## Tasks and exercises
A) In the article on American homicide rates below, where does the United States rank among countries in homicide rates per 100,000 residents?
B) List every number that appears in the article on American homicide rates below.
C) Write the next part of the article on American homicide rates below, picking up after its last sentence.

Are American homicide rates exceptional?

“At some point, we as a country will have to reckon with the fact that this type of mass violence does not happen in other advanced countries.”

Many on the right disagree with this statement, made President Obama Thursday following the tragedy in Charleston, South Carolina. But you might be surprised at which part of the quote they disagree with. Much ink has already been spilled as to why the United States has a problem with gun violence — and there are a number of reasons — but those who seek to avoid action have started by rejecting the premise that there’s a problem in the first place.

At first glance, they have a point. The US does not have the highest homicide rate in the world — not by a long shot. According to the UN office on Drugs and Crime, the United States rates the 111th out of 218 total countries in homicide rates per 100,000 residents. By this measure, America is only in the top of the bottom half of homicide rates.

## Information supplied

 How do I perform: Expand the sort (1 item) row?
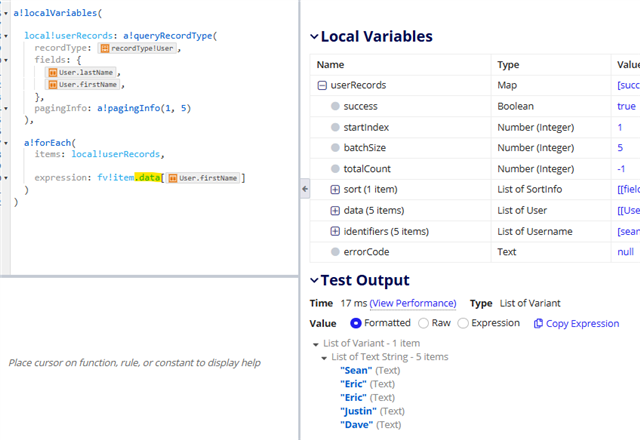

## Answers for the exercise
A) 111th out of 218 countries.

B) 111th, 218, 100,000

C)
This is the case made by Bill Whittle of Truth Revolt, a right wing YouTube channel, who says that though America is by far the country with the highest gun ownership, it’s nowhere near the top of the list for homicide rates.

This video has been picked up by several right wing blogs (examples here, here and here). Most of them take great pains to let us know that Honduras, not America, is the murder capital of the world. The case presented and repeated seems to say that America is not exceptionally violent, furthermore the reason for that is our exceptionally high number of guns.

This case has been further echoed since the tragic shooting in Charleston:

Gun via Shutterstock

Gun via Shutterstock

The truth is a little more complicated. Obama didn’t say that the United States has the highest rate of violence; he was only referring to “advanced countries.” We know that violence correlates with income, so comparing our crime rate to Honduras is disingenuous.

I’ve graphed out countries by their GDP per capita and their homicide rates per 100,000. The trend line shows a clear relationship between per capita GDP and homicide rate. No nation over $25,000 GDP per capita comes anywhere near the United States’s homicide rate. The US is a clear outlier among its economic peers. Our homicide rate would be considered within the realm of reasonable expectation if our per capita GPD was comparable to Estonia. The reasons for this can be debated, but the fact that we in America have a problem with gun violence is indisputable.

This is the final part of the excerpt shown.